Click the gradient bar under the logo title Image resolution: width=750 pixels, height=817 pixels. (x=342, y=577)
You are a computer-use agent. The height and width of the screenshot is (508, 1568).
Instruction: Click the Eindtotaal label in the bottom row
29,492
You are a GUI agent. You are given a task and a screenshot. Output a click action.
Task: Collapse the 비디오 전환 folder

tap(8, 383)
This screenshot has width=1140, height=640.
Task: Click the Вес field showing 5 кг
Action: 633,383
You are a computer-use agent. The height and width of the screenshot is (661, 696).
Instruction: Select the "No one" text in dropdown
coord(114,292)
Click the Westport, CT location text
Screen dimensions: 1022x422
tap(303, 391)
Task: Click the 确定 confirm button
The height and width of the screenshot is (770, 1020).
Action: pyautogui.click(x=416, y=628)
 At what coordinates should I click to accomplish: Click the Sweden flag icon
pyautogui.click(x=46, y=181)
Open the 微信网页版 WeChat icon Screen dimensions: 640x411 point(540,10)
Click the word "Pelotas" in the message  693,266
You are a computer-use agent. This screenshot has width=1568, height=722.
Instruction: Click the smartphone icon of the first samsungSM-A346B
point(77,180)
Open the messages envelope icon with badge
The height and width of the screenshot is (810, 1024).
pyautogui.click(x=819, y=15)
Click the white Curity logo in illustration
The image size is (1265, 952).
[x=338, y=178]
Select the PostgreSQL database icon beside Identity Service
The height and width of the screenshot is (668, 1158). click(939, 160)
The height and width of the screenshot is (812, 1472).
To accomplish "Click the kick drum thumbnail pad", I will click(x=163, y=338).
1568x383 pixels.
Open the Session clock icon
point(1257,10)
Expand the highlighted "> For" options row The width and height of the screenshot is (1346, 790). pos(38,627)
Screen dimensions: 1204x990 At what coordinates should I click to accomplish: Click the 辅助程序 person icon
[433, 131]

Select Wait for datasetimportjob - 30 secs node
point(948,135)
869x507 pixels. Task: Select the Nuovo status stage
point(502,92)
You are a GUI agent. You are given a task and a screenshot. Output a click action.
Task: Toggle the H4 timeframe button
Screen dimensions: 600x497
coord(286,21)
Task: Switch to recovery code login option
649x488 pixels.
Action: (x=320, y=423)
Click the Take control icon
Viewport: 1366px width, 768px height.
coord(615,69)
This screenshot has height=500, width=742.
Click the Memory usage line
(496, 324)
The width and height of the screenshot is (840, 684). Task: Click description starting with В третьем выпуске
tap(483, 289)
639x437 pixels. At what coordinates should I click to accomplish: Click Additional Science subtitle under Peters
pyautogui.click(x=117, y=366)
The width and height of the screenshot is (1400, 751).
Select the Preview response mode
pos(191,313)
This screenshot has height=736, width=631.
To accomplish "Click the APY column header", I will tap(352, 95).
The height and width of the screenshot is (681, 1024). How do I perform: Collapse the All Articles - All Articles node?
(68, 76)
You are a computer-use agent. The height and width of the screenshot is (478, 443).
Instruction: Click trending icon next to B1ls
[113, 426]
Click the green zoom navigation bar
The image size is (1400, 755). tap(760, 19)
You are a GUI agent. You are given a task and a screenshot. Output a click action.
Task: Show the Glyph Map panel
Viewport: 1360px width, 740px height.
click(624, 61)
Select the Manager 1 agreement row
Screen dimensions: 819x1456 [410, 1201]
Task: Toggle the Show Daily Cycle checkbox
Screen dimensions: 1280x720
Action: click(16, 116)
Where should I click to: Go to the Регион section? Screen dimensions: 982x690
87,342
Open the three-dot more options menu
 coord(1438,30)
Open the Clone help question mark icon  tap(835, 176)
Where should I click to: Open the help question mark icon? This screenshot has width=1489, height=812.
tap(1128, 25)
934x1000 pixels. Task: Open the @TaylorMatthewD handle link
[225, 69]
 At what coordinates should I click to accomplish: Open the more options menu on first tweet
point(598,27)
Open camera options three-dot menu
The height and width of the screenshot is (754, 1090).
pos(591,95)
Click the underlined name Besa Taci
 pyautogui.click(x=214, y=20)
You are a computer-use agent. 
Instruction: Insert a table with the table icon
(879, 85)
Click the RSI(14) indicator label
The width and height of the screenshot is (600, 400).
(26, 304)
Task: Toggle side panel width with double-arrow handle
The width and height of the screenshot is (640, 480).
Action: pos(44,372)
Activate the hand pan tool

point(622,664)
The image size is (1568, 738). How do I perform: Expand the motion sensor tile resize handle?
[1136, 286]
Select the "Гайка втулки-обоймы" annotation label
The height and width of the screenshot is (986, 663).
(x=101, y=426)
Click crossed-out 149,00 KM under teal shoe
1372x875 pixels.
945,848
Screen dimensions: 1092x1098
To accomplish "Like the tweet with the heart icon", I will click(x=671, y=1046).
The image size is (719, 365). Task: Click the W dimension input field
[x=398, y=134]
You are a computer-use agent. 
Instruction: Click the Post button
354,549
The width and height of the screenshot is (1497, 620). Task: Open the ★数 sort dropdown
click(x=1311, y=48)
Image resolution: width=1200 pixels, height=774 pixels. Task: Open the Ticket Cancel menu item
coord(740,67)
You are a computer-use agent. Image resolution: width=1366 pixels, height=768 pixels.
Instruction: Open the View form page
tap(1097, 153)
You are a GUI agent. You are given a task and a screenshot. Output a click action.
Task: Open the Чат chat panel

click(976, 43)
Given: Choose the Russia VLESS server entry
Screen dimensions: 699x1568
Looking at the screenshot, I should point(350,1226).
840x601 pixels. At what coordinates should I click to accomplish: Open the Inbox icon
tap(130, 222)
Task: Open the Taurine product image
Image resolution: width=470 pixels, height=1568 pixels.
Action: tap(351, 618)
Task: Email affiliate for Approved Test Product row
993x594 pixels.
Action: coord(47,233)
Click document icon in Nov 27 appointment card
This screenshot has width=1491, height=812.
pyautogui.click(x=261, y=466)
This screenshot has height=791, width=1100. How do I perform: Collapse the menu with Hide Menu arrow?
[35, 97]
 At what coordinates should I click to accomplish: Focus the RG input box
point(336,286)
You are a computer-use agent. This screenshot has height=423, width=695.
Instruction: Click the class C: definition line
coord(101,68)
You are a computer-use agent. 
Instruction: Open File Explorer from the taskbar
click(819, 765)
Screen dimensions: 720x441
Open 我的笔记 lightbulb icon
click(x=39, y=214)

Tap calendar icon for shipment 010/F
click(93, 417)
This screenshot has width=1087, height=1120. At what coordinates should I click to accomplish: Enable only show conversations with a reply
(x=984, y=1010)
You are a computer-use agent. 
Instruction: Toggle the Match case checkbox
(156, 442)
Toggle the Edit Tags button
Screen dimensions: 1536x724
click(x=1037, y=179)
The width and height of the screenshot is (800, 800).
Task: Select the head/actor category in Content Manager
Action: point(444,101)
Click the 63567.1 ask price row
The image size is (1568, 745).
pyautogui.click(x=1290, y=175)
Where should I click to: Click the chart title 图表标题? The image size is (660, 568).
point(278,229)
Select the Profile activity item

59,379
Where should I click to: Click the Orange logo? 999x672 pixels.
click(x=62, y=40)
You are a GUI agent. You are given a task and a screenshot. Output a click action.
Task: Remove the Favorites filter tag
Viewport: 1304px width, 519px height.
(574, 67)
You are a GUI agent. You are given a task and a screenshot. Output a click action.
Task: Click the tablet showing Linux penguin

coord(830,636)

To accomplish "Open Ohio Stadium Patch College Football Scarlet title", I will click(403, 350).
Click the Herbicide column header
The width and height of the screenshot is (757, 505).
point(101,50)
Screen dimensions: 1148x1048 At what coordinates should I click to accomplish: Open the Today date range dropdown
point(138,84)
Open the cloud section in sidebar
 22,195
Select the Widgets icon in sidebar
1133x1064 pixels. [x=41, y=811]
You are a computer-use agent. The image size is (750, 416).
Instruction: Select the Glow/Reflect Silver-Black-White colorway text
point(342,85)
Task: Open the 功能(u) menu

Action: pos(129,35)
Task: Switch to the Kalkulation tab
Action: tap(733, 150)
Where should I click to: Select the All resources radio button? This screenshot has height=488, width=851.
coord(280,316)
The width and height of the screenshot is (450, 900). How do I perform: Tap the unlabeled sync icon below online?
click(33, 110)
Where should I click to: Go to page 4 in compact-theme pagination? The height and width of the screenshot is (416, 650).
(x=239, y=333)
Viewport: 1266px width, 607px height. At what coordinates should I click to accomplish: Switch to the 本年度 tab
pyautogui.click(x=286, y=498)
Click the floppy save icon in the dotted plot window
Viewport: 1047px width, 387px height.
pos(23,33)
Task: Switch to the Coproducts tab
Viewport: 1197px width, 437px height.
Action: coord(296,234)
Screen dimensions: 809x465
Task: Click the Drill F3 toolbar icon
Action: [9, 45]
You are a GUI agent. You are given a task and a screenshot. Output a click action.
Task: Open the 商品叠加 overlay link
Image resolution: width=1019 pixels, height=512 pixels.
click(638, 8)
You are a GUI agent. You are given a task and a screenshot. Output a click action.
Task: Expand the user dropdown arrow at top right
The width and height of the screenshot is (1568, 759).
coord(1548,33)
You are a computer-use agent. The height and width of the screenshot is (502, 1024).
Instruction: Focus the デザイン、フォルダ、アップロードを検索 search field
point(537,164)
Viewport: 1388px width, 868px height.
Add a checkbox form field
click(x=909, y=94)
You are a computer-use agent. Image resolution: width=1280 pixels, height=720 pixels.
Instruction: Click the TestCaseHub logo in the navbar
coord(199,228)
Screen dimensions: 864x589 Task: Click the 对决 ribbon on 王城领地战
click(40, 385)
----
§ **WHAT THE EXERCISE ASKS**:
Repeat exactly the lines of the listing above, from the one with "The height and width of the screenshot is (754, 1090)." down to the one with "Given: Choose the Russia VLESS server entry"; both of those lines belong in the range.

§ **EXERCISE RESPONSE**:
The height and width of the screenshot is (754, 1090).
pos(591,95)
Click the underlined name Besa Taci
 pyautogui.click(x=214, y=20)
You are a computer-use agent. 
Instruction: Insert a table with the table icon
(879, 85)
Click the RSI(14) indicator label
The width and height of the screenshot is (600, 400).
(26, 304)
Task: Toggle side panel width with double-arrow handle
The width and height of the screenshot is (640, 480).
Action: pos(44,372)
Activate the hand pan tool

point(622,664)
The image size is (1568, 738). How do I perform: Expand the motion sensor tile resize handle?
[1136, 286]
Select the "Гайка втулки-обоймы" annotation label
The height and width of the screenshot is (986, 663).
(x=101, y=426)
Click crossed-out 149,00 KM under teal shoe
1372x875 pixels.
945,848
Screen dimensions: 1092x1098
To accomplish "Like the tweet with the heart icon", I will click(x=671, y=1046).
The image size is (719, 365). Task: Click the W dimension input field
[x=398, y=134]
You are a computer-use agent. 
Instruction: Click the Post button
354,549
The width and height of the screenshot is (1497, 620). Task: Open the ★数 sort dropdown
click(x=1311, y=48)
Image resolution: width=1200 pixels, height=774 pixels. Task: Open the Ticket Cancel menu item
coord(740,67)
You are a computer-use agent. Image resolution: width=1366 pixels, height=768 pixels.
Instruction: Open the View form page
tap(1097, 153)
You are a GUI agent. You are given a task and a screenshot. Output a click action.
Task: Open the Чат chat panel

click(976, 43)
Given: Choose the Russia VLESS server entry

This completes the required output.